課題の指示:
IOCと表現の自由を扱った文書の抜粋のうち、「IOC表現の自由を牽制しているのか?」から下って「の掲載で理由がわかりました。」に至るまでを、一字一句そのまま書き写してもらえますか?

文書の抜粋:
---

前編 バッハ会長が理想として掲げる政治から独立したIOC

IOC表現の自由を牽制しているのか?

 10月27日、国際オリンピック委員会は(IOC)は、トーマス・バッハ会長の名前で「SPORT AND POLITICS: MY EXPERIENCES AS AN ATHLETE」(スポーツと政治:一人のアスリートとしての私の経験)という文章を掲載しました。

Sport and politics: my experiences as an athlete - Olympic News

 すでにほぼ同じ内容のインタビュー記事が、24日付のイギリス・ガーディアン紙バッハ会長にのインタビュー記事として掲載されていて、両方にさしたる差異はありません。IOCが、バッハ会長へのインタビューと原稿制作を、事前に自社で掲載できることを条件に、ガーディアン紙に依頼したということでしょう。海外では比較的あるパターンです。

 筆者は、ガーディアン紙のインタビュー記事には、聞き手や書き手の意思のようなものが感じられず、欧米のインタビュー記事として違和感を持っていましたが、IOCの掲載で理由がわかりました。

 日本のメディアからは、この内容に対して、Black Lives Matter 運動の高まりによってIOCが求められている「表現の自由」への牽制や消極的な姿勢だと、受け取られているようです。

IOC 表現の自由を求める声をけん制 - 東京オリンピック2020 : 日刊スポーツ

改正を求めらるオリンピック憲章50条とは?

 日本では、大阪なおみ選手の試合へのボイコットや、亡くなった黒人の名前が書かれたマスクの着用などで、Black Live Matter運動が広く認知されるようになりました。この運動の世界的な高まりにつれて、オリンピックで主義主張を禁止するオリンピック憲章第50条の撤廃や修正を求める声が高まっているのです。

オリンピック憲章

50 広告、デモンストレーション、プロパガンダ 
1. IOC理事会が例外として許可する場合を除き、オリンピック用地の一部とみなされるスタジアム、競技会場、その他の競技区域内とその上空は、いかなる形態の広告、またはその他の宣伝も許可されない。スタジアム、競技会場、またはその他の競技グラウンドでは、商業目的の設備、広告標示は許可されない。
2. オリンピックの用地、競技会場、またはその他の区域では、いかなる種類のデモンストレーションも、あるいは政治的、宗教的、人種的プロパガンダも許可されない。

オリンピック憲章 Olympic Charter 2020年版・英和対訳|日本オリンピック委員会

 今回、修正が要望されているのは、この内の第2項です。「政治的、宗教的、人種的プロパガンダも許可されない」とあります。筆者は、そもそも「政治的や宗教的、人種的プロパガンダ」という表現の自由に関わることと、この第1項に書かれている商業目的のPR活動が、同じ条文の中で並列で書かれていることに大きな疑問を感じます。

 この条文を書いた人物は、多くの国で表現の自由が基本的な人権の一部として認められていて、商業的な広告とは全く別次元であることを知らなかったのでしょうか。そして、今、現在もそれが条文として残っていることが、IOCという組織の体質を明確に表していると思います。

バッハ会長の選手時代の思いが語られる

 IOCに掲載された文章は、冒頭、ガーディアン紙にはなかった次のセンテンスから始まります。

By Thomas Bach, Olympic Champion in Fencing, Montreal 1976, and President of the International Olympic Committee.

---

提供資料:
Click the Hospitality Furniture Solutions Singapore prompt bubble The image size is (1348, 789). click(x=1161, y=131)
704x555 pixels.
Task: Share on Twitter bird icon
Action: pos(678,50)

---

問題の解答:
IOC表現の自由を牽制しているのか?

 10月27日、国際オリンピック委員会は(IOC)は、トーマス・バッハ会長の名前で「SPORT AND POLITICS: MY EXPERIENCES AS AN ATHLETE」(スポーツと政治:一人のアスリートとしての私の経験)という文章を掲載しました。

Sport and politics: my experiences as an athlete - Olympic News

 すでにほぼ同じ内容のインタビュー記事が、24日付のイギリス・ガーディアン紙バッハ会長にのインタビュー記事として掲載されていて、両方にさしたる差異はありません。IOCが、バッハ会長へのインタビューと原稿制作を、事前に自社で掲載できることを条件に、ガーディアン紙に依頼したということでしょう。海外では比較的あるパターンです。

 筆者は、ガーディアン紙のインタビュー記事には、聞き手や書き手の意思のようなものが感じられず、欧米のインタビュー記事として違和感を持っていましたが、IOCの掲載で理由がわかりました。